- _Your task_:
Where the line with "Task: Select the" appears in the records below, start there and transcribe each line exactly through the last.

Stored data entries
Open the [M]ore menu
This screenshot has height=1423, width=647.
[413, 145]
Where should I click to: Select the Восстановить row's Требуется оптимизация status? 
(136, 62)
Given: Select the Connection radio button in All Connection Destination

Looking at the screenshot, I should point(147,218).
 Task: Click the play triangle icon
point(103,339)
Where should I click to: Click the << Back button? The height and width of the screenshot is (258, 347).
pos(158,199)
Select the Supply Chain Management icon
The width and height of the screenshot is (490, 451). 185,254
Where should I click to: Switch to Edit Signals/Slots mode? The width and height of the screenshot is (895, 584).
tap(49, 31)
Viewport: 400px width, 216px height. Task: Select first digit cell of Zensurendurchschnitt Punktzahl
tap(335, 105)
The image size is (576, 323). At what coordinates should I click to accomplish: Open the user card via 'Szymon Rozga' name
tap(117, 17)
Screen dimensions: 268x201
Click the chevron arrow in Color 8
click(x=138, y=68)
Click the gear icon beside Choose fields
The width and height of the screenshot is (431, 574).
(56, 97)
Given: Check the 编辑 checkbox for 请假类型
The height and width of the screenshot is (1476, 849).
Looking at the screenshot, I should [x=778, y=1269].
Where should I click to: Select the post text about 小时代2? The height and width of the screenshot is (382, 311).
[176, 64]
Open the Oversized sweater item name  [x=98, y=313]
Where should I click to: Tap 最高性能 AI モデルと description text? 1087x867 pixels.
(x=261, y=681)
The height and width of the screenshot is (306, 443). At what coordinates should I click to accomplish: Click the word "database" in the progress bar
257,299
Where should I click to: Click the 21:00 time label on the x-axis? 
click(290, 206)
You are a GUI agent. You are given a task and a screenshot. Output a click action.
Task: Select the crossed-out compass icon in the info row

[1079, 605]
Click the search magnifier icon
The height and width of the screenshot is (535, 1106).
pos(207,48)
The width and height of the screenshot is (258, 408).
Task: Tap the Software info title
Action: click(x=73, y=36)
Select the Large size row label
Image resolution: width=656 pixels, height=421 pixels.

- _Solution below_:
Task: Select the crossed-out compass icon in the info row

[1079, 605]
Click the search magnifier icon
The height and width of the screenshot is (535, 1106).
pos(207,48)
The width and height of the screenshot is (258, 408).
Task: Tap the Software info title
Action: click(x=73, y=36)
Select the Large size row label
Image resolution: width=656 pixels, height=421 pixels.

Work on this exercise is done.